When dealing with postpartum anxiety and depression and then adrenal fatigue and chronic exhaustion, I was stuck in survival mode. Survival mode is not a great place for creativity to thrive in, or even show up. A handful of days are that way now, occasionally, when I get insomnia or something else incredibly stressful comes up. But for the most part, things have improved so much that I marvel at the contrast. Maybe the following sound familiar to you, and I just want to give you hope that it doesn’t have to stay that way!

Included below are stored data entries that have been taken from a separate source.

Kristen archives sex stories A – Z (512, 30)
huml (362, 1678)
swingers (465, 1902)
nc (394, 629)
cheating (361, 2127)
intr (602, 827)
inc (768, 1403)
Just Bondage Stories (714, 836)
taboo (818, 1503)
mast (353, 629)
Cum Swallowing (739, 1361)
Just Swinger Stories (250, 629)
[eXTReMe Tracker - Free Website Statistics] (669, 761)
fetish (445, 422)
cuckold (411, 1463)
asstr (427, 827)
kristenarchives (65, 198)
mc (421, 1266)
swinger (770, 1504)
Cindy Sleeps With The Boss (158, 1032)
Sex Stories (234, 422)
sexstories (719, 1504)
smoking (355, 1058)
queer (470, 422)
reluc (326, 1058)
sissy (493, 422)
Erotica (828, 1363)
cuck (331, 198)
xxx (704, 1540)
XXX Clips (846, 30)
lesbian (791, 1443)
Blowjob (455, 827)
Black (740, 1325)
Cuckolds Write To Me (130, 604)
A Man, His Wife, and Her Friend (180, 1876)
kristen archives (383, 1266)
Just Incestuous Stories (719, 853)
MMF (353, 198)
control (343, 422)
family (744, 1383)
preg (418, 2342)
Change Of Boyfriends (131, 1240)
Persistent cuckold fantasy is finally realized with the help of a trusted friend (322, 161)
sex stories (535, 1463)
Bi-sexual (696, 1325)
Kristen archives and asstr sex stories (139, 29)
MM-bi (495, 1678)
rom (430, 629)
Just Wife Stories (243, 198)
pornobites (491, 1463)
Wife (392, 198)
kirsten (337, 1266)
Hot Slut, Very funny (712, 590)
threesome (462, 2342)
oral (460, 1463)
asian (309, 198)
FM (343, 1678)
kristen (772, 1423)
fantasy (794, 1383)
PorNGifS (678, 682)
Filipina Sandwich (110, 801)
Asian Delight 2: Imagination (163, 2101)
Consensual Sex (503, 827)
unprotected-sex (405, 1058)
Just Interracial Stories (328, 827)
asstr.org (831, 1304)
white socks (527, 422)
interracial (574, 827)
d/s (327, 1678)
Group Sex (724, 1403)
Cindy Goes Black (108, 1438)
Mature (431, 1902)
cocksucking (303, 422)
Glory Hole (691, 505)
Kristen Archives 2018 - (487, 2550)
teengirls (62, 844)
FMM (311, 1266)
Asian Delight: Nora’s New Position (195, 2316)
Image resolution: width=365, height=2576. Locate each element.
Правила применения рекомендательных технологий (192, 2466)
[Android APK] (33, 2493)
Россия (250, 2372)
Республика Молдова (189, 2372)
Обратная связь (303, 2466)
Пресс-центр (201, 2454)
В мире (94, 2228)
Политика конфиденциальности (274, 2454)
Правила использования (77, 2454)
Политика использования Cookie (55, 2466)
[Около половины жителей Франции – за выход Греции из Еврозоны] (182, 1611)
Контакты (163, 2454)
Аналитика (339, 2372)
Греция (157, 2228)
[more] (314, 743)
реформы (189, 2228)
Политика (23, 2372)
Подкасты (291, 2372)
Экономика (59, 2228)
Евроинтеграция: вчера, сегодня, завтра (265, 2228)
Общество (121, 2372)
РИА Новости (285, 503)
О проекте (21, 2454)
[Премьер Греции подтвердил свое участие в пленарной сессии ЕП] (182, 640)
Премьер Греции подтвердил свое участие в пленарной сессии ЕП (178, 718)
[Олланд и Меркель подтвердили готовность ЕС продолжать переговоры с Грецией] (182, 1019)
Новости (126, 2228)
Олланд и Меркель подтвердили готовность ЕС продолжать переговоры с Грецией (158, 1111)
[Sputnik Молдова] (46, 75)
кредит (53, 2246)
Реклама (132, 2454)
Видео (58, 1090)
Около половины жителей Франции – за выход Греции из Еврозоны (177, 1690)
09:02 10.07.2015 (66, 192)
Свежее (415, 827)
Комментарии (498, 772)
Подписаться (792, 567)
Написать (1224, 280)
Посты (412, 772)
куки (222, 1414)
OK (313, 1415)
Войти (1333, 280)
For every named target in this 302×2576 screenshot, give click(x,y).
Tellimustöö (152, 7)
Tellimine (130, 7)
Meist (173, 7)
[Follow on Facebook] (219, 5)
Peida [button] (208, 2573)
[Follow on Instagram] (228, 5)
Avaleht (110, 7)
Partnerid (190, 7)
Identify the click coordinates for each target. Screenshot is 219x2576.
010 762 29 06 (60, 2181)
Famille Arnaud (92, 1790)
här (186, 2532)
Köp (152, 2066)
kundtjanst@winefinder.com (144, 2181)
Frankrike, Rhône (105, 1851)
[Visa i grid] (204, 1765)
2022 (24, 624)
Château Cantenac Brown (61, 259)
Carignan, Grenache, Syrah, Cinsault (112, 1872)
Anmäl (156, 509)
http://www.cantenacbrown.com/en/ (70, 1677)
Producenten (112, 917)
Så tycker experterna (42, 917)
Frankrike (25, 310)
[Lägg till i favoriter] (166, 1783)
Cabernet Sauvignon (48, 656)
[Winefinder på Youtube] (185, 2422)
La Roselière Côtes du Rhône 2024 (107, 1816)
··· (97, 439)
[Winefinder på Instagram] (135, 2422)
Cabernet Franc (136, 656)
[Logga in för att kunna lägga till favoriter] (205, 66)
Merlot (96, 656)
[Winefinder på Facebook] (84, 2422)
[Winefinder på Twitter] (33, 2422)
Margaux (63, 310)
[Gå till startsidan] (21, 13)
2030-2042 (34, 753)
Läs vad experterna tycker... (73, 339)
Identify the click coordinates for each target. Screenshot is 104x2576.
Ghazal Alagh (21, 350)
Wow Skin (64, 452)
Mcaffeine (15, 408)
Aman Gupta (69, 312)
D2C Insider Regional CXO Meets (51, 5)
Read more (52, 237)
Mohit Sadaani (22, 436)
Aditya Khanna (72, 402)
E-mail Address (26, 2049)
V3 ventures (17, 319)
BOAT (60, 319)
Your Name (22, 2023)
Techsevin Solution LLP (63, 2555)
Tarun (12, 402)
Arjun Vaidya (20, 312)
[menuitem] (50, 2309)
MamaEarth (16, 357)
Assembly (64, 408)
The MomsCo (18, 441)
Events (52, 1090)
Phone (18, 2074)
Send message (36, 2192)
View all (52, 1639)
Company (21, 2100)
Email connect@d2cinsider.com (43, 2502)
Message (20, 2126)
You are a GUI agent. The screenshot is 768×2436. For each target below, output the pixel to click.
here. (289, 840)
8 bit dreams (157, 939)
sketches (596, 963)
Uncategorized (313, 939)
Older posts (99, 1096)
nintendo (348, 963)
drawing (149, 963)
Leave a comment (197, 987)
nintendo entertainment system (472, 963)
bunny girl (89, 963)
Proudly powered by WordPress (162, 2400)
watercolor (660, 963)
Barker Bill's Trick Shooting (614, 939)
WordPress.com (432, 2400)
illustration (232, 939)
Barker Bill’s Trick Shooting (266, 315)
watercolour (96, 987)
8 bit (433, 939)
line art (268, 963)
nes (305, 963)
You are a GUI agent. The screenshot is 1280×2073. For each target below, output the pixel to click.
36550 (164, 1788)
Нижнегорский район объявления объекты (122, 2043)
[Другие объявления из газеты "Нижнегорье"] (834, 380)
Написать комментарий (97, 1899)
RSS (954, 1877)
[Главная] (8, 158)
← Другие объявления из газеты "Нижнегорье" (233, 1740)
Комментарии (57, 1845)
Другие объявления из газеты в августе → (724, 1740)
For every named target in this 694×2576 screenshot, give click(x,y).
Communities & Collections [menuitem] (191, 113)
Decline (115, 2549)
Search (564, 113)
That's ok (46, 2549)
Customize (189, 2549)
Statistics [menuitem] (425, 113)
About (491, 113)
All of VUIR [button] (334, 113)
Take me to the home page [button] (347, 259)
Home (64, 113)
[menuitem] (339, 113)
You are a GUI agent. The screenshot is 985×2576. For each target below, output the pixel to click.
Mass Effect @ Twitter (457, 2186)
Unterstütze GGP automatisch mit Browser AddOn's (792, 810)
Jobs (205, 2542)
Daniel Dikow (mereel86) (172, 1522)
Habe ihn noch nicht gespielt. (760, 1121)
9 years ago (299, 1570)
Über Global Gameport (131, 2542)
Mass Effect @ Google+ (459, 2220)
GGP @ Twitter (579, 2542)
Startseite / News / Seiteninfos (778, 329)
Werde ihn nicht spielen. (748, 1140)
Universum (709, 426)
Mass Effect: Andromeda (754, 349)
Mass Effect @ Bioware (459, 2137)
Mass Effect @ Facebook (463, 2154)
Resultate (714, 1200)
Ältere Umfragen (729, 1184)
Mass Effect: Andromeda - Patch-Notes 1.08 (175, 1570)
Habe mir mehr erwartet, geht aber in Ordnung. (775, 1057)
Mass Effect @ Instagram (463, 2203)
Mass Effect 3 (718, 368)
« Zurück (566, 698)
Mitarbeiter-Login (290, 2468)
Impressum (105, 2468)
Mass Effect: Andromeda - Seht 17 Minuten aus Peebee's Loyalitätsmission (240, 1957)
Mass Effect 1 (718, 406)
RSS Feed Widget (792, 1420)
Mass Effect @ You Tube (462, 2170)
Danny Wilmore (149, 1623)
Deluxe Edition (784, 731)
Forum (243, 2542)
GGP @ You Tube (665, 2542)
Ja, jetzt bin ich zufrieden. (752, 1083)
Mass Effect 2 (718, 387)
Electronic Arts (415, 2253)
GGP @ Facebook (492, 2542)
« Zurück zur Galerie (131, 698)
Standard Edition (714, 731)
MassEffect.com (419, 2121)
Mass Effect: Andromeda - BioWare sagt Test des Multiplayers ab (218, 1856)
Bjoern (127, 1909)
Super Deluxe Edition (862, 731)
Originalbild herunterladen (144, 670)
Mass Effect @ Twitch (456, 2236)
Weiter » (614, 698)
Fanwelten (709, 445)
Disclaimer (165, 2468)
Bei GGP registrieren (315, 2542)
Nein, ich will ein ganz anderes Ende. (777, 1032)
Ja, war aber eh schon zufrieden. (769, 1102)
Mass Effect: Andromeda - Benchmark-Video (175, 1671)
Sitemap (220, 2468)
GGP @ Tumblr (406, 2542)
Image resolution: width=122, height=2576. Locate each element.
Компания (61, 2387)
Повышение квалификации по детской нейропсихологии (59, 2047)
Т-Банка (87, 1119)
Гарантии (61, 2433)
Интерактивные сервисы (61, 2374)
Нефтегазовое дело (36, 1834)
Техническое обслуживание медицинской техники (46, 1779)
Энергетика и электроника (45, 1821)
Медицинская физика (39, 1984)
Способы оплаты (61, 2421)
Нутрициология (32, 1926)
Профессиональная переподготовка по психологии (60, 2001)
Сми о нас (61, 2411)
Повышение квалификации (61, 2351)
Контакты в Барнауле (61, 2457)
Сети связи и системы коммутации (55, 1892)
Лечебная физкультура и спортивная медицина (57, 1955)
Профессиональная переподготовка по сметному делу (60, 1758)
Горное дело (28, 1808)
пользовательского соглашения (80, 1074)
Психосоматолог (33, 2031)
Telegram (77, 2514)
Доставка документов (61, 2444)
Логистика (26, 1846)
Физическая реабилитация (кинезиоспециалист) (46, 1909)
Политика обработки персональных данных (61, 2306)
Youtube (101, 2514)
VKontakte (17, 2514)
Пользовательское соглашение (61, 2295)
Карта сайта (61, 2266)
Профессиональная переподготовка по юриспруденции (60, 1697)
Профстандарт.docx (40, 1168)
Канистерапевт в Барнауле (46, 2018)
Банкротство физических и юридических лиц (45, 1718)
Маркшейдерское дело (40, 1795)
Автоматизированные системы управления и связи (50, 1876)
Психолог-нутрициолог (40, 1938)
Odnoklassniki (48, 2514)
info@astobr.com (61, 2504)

Some people have lofty aspirations, but at my lowest point, I just wanted to be at a place where I could be able to wake up easily not feeling exhausted and look forward to what lay ahead. Where I wasn’t wishing each day was over because I barely felt like I could make it through. I longed to know what being motivated and enthusiastic felt like again. I didn’t want to be so overwhelmed that I might have a panic attack, and look like a fool when asking somebody to come just be with me and my kids because I couldn’t deal with life. I wanted to enjoy food and not feel awful no matter what healthy thing I tried to eat. I ached to see a light at the end of the dark tunnel within my health journey.
(I am going to pause a moment and acknowledge that some health journeys are a continuous tunnel without much light. Although keeping hope alive is important, I know some issues are chronic, unrelenting, and desperately painful without any probability of reversal.
If you’re in that place, know your pain and your story matter. I truly believe many of life’s most valuable lessons come from the most painful things, and you may unknowingly be the one teaching others what perseverance looks like and giving others in a hard situation the courage to go on, too. Reach out if you feel like you need someone to help hold you up, pray for, and encourage you–you don’t have to go it alone! We were made to connect!)
I grieved for the vibrant, creative and energetic girl and woman I had once been. I was LOW. So I did what I normally do to cope with challenges: I read (which is hard to find time to do as a mom, right?! But I made it happen). I was reading some inspirational mom book and it said something about having a passion or dream apart from the daily grind of parenting.
I had this numb sort of reaction, like, “That’s nice for some moms, but I can’t even imagine being in a place where my mind be able to fathom having a dream. And besides, I don’t know what my dream would be.” (But I do now. More on that later.) Have you been there? Don’t be there alone. Feel free to comment and share if you are in survival mode, or if you’ve discovered your dream. What got you from survival mode to creativity again?